Dr Bill Silvester is the director of the federal and state government-funded Respecting Patient Choices public health program and he is a passionate advocate for advance care plans. In 2004-05, Silvester ran a study in 17 aged-care homes in Melbourne. Doctors and nurses were trained to have the difficult conversation about dying with residents in the homes, many of whom appeared to regard discussing the subject entirely normal and contentedly drew up advance care plans. About 18 per cent of those who drew up plans died in hospital. By contrast, a much larger proportion of those who didn’t draw up plans died in hospital – about 48 per cent. Advance care planning, it seemed, had delivered measurable benefits.

“We looked at those who went to hospital, how many days they spent in hospital, how much it cost,” Silvester says. “We calculated the number of bed days, and we did the calculation with a clinical costing department, and we extrapolated the figures. There are 3,000 aged care facilities across Australia. We calculated advance care planning would save $250 to $300 million annually.” The emotional benefits were not so measurable financially, but it seems patients who managed to avoid last-minute aggressive care were less traumatised, as indeed were their relatives.

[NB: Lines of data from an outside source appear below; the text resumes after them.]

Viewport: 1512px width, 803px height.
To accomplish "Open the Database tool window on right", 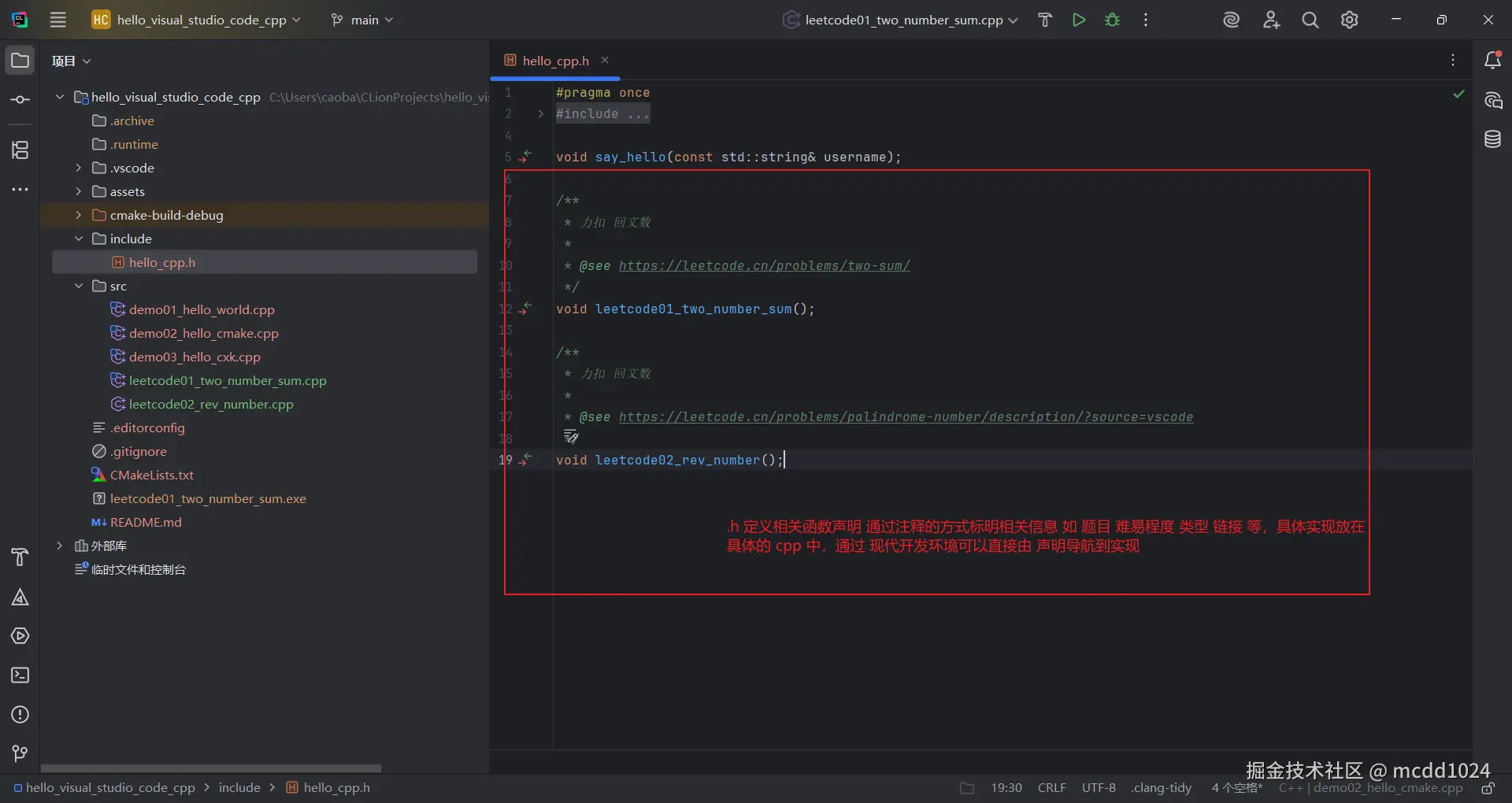I will click(x=1492, y=140).
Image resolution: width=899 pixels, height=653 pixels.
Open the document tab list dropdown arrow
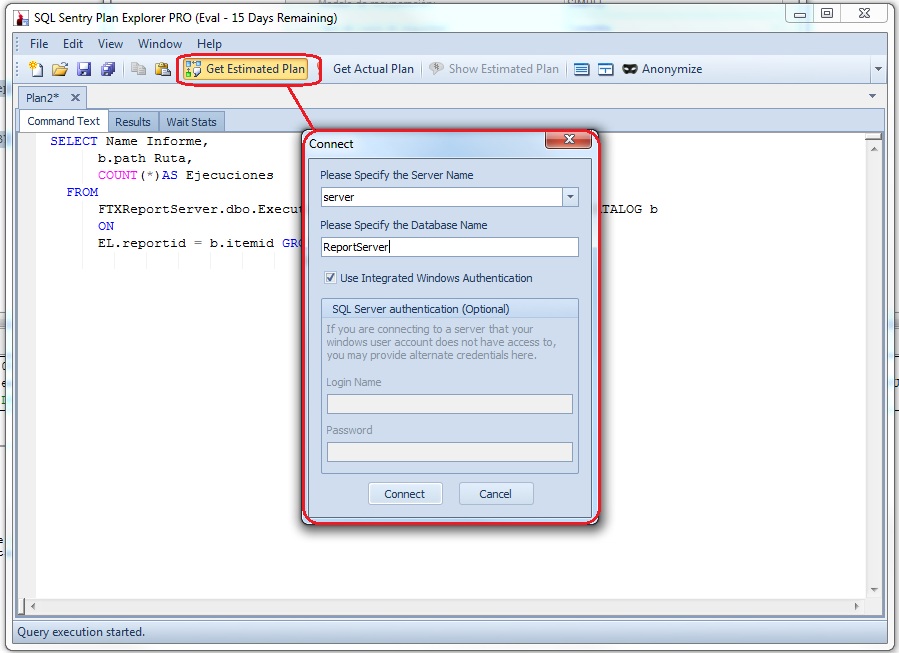pos(872,96)
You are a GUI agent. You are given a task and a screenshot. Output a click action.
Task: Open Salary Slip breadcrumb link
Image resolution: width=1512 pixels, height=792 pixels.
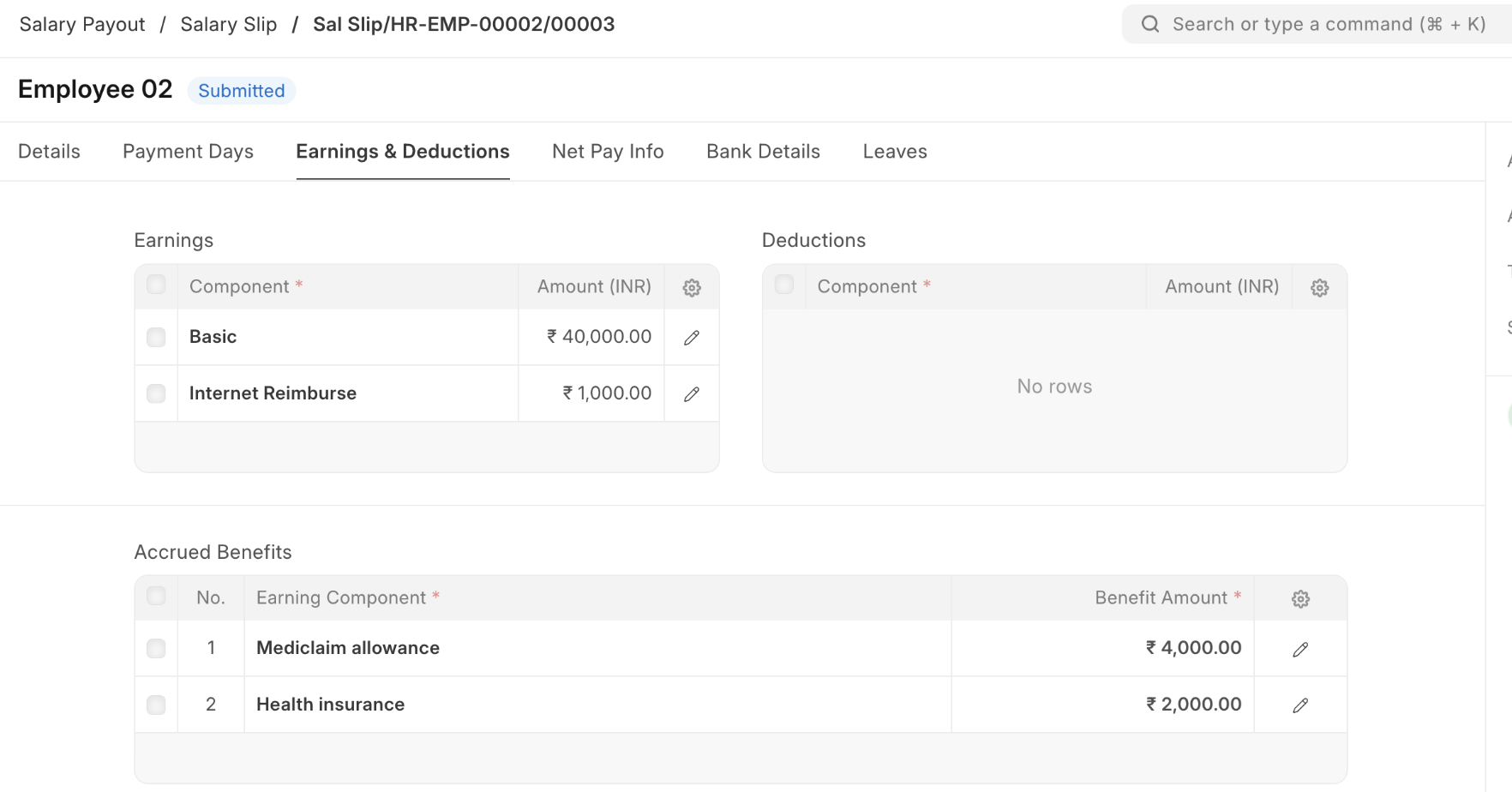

Silvester says the Respecting Patient Choices program has already helped thousands of people draw up advance care plans and adds that a national rollout of advance care planning in all aged-care homes has been recommended by both the National Health and Hospital Reform Committee and the Productivity Commission. “But, as with any good recommendations, the federal government is still looking at how it can be supported,” he says. Some politicians, particularly the ardent right-to-lifers, might vocally oppose the program, saying it is tantamount to euthanasia. Yet Silvester met with Opposition leader Tony Abbott, back when he was minister for health, and he says the usually socially conservative politician was “supportive”.

Advance care plans can be overruled by a conscious and mentally-competent patient, but otherwise they are legally binding, Silvester adds. Concerned relatives are asked to bear in mind the patient’s wishes, although naturally a second medical opinion is sought if there is any doubt, and there has yet to be a legal challenge to a formal advance care plan. Doctors have a common-law duty to “act in the patient’s best interests”, and sometimes that can mean simply allowing them to die in peace.

Bob Cooper’s relatives rushed to the Austin hospital on that autumn morning. None of them disputed the doctors’ decision to let him gently fade away. They were all there, all except one daughter who was living in Queensland and couldn’t get on a plane in time. To begin with he appeared unconscious, with drugs keeping him sedated and pain-free, but when his daughter rang on a mobile phone, and the phone was laid on his chest so he could hear her, he knew who she was. He said ‘it’s alright, it’s alright’, and patted the phone. A few minutes later he died.

The obituary his family posted in the Herald-Sun newspaper was simple and heartfelt. Keith (Bob) Cooper, it said, had “passed away peacefully”.